Which lines of the data contain the string "accomplish"? Copy every one.

▶ **Recorded information**:

• • •

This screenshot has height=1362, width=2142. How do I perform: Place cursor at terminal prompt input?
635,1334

• • •

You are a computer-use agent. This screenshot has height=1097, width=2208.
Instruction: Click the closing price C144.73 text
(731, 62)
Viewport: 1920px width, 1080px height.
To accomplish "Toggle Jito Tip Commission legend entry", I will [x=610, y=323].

• • •

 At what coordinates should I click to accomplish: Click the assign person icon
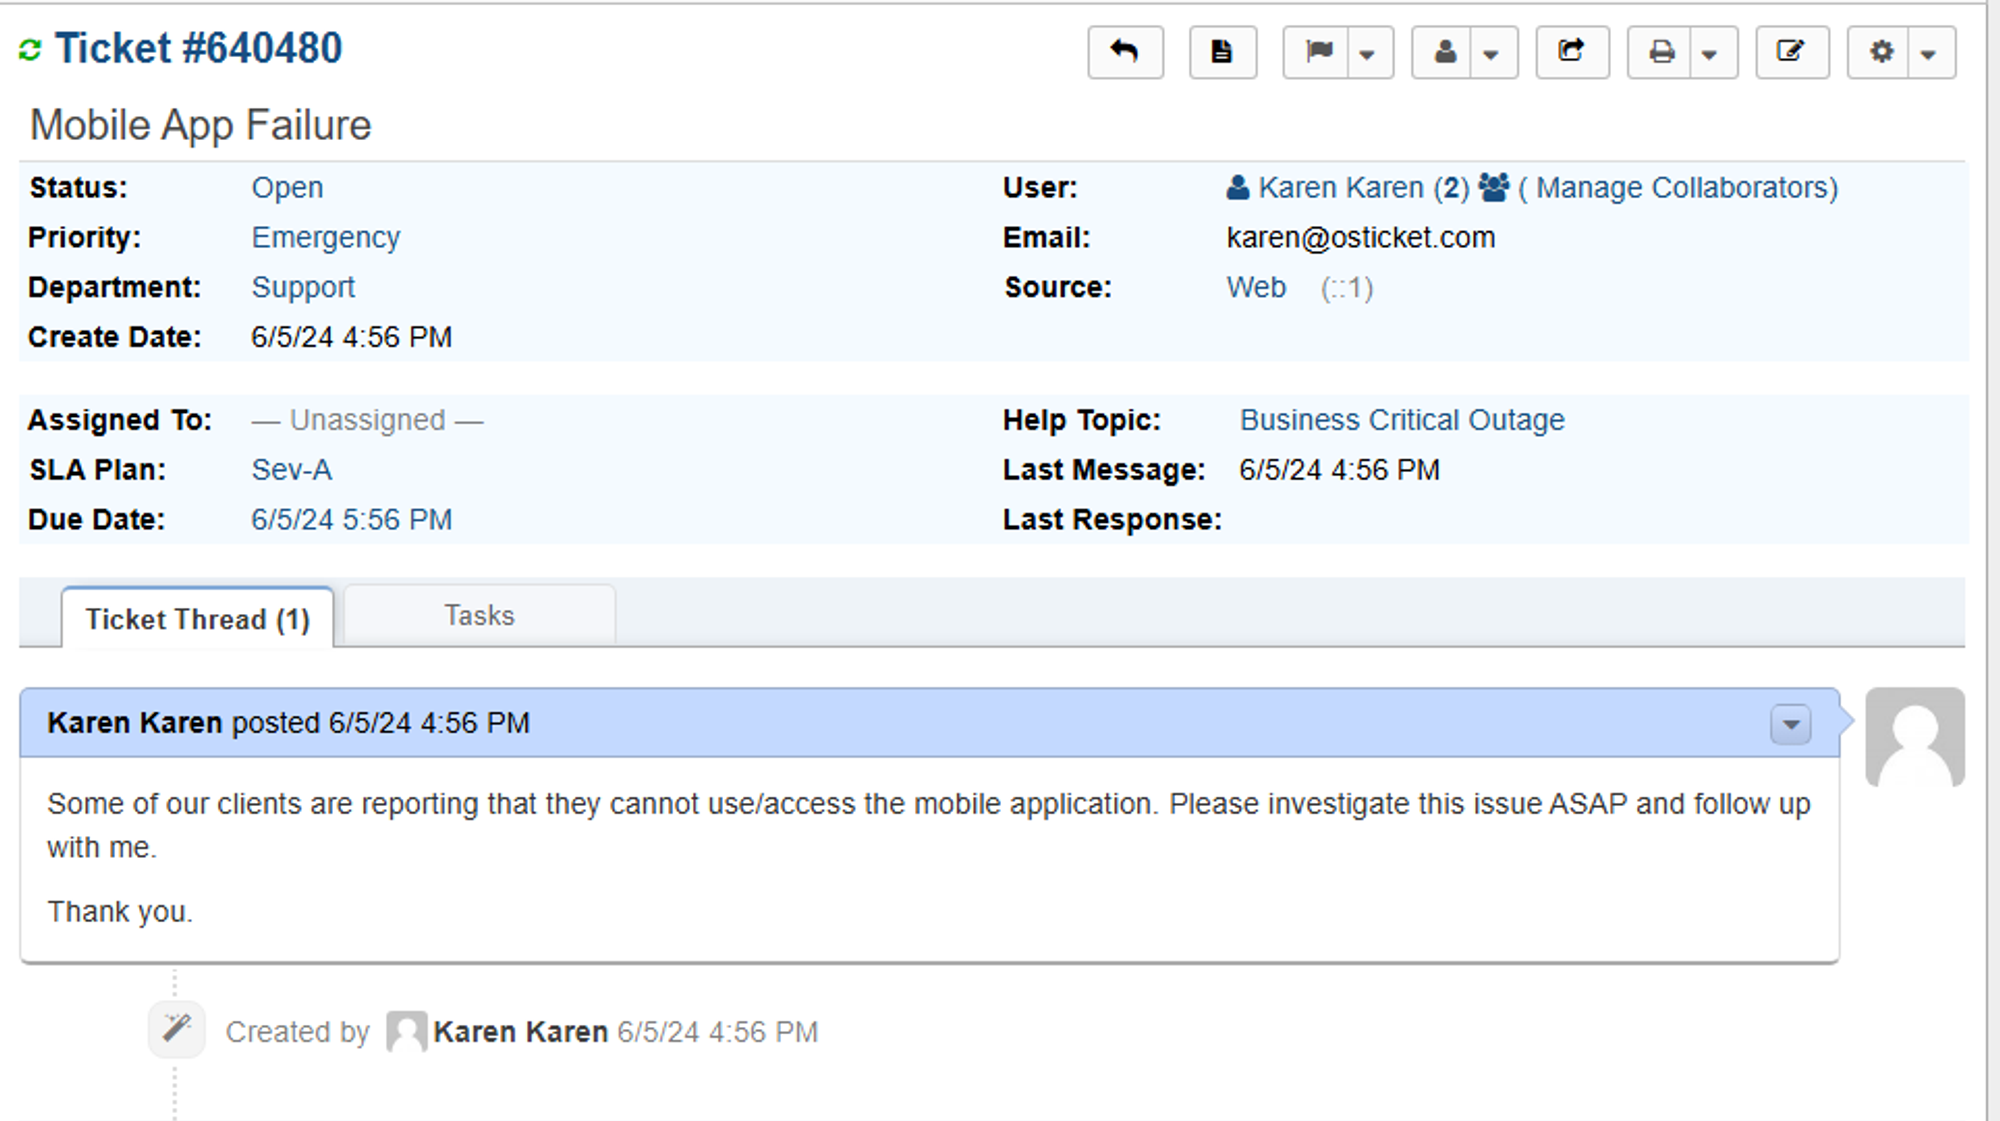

• • •

▶ **Response below**:
To accomplish "Toggle Jito Tip Commission legend entry", I will [x=610, y=323].
 At what coordinates should I click to accomplish: Click the assign person icon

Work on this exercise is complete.